Dans un entretien accordé au Média, le jeune avocat niçois explique avoir été victime, le 21 juillet dernier, d’un racisme décomplexé et d’une négation de sa profession, lors de sa venue à la gendarmerie de La Trinité, à Nice. De permanence, il y intervenait pour défendre un gardé à vue. Annoncé à l’accueil et présenté avec sa carte professionnelle, il a été conduit dans une petite salle pour s’entretenir avec son client.
Après 15 minutes d’entretien, Kada Sadouni explique avoir toqué à la porte pour sortir. Sans succès. De l’autre côté de la cloison, il entend les gendarmes chuchoter et ricaner, sans lui ouvrir. Il frappe donc à plusieurs reprises, en précisant haut et fort qu’il est avocat, et qu’il souhaite sortir immédiatement. La situation se corse lorsque la porte finit par s’ouvrir : plusieurs gendarmes seraient entrés dans la salle pour l’intimider. Rapidement rejoints par leur major, celui-ci aurait alors lancé à Kada Sadouni : « Les gens comme vous, je les connais », avant de le menacer de garde à vue pour « outrage à agent ». Le jeune avocat explique avoir tendu ses poignets. « Je ne vais pas vous mettre en garde à vue parce que sinon vous allez sortir et jouer le discours de la victimisation », lui aurait signifié le major, ajoutant que la chemise et la profession de l’avocat ne changeaient rien à la situation. « Je comprends que pour lui, je reste un arabe », explique Kada Sadouni.
« La discrimination est flagrante.

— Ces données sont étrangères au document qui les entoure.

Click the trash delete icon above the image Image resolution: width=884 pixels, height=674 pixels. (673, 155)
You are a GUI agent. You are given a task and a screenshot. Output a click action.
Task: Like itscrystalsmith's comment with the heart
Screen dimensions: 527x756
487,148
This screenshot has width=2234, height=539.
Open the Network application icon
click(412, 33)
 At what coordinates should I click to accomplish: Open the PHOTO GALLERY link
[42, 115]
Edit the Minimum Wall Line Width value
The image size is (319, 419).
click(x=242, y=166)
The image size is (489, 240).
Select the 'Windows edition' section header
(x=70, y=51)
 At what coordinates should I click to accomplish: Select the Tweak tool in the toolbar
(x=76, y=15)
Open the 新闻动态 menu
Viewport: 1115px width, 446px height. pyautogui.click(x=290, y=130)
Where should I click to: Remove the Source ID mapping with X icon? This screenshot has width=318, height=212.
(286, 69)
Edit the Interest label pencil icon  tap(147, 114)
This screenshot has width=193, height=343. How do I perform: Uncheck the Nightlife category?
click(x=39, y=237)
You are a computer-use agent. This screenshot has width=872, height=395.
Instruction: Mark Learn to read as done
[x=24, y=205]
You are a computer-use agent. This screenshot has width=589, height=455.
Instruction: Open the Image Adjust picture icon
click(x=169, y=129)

Pour le seul motif que je serais perçu comme arabe, je serais un gardé à vue »
Le major aurait alors adressé des propos encore plus explicitement racistes à Kada Sadouni : « Ici on est en France, ce n’est pas votre pays, vous n’êtes pas chez vous. » Kada Sadouni, choqué, explique avoir demandé à son interlocuteur de préciser ses propos. Après un silence entendu entre les gendarmes présents, le major aurait rectifié : « Vous n’êtes pas chez vous en gendarmerie. » « J’ai rétorqué à ce brave gendarme que j’étais arabe et fier de l’être, raconte Kada Sadouni. Mais que j’étais aussi citoyen français et surtout avocat en fonction. »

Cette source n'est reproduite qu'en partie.